* _EXERCISES_
(a) According to the methods passage on reviewing and naming themes, who carried out the inquiry audit?
(b) Rewrite the part of the methods passage starting with "Phase Five: Defining" and going on through "of the findings.", replacing "inquiry audit" with "external audit".
(c) List each distinct source cited in the methods passage, giving its authors and year.

* _SOURCE PASSAGE_
:::

Phase Four: Reviewing Themes
The provisional themes/subthemes were reviewed in relation to the original codes to check whether they still represented the data. When a code seemed inconsistent with the theme it was grouped under, the code was moved to a more appropriate theme, or the theme name was modified to better capture its assigned codes. After a satisfactory thematic map was created, the second author checked whether each of the themes was meaningfully distinct and whether they came together to form a coherent and informative narrative that represented that data or if further analysis was necessary (Terry et al., 2017). As a part of a negative case analysis (Lincoln & Guba, 1985), checks on whether there were any themes or data points that were overwhelmingly contradicted were carried out. When there were only a couple contradictory data items in relation to a theme, it was subject to peer debrief again and then finalized. Peer debrief was discussion-focused and centered on clarification questions and possible alternative interpretations of the codes’ meaning, and emphasized developing a richer and more nuanced understanding of the data rather than full consensus on meaning (see Braun & Clarke, 2019). Discussions centered around each members’ thoughts, and the primary coder incorporated the content of the discussion as they saw fit to better their own understanding and conceptualization of the data.
Phase Five: Defining and Naming Themes
Short summaries of the meaning behind each theme and subtheme were created and then named based on their underlying meaning (Terry et al., 2017). Titles and definitions were reviewed by other research team members, and peer debriefing was utilized to discuss and have the coder revise the titles and definitions as needed. Finally, an inquiry audit was carried out by the third author according to the procedure outlined by Lincoln and Guba (1985) to review the analytical procedures and decisions for fidelity to the research design and the confirmability of the findings.

:::

* _INFORMATION SUPPLIED_
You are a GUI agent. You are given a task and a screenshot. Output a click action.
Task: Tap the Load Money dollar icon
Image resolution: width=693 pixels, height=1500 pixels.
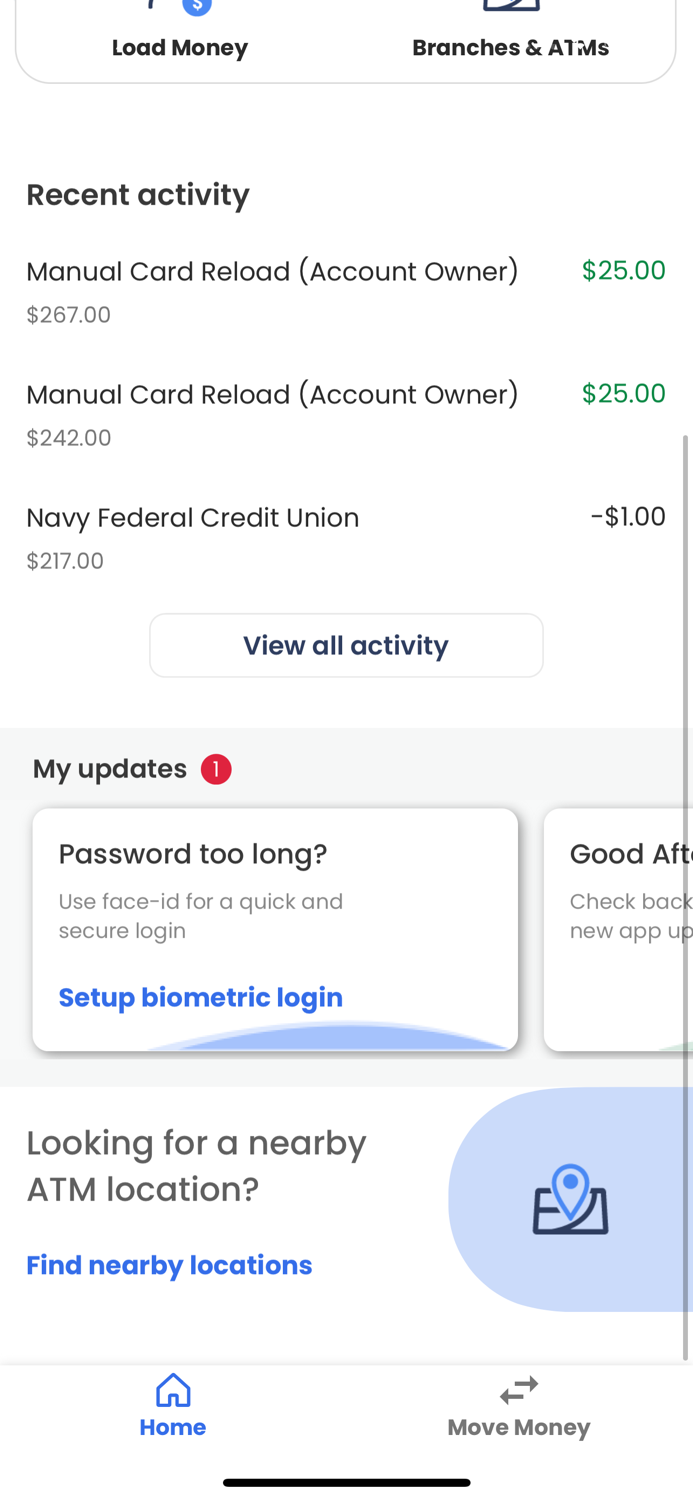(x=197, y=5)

:::

* _TASK-BY-TASK RESULTS_
(a) The third author carried out the inquiry audit.

(b)
Phase Five: Defining and Naming Themes
Short summaries of the meaning behind each theme and subtheme were created and then named based on their underlying meaning (Terry et al., 2017). Titles and definitions were reviewed by other research team members, and peer debriefing was utilized to discuss and have the coder revise the titles and definitions as needed. Finally, an external audit was carried out by the third author according to the procedure outlined by Lincoln and Guba (1985) to review the analytical procedures and decisions for fidelity to the research design and the confirmability of the findings.

(c)
- Terry et al. (2017)
- Lincoln and Guba (1985)
- Braun and Clarke (2019)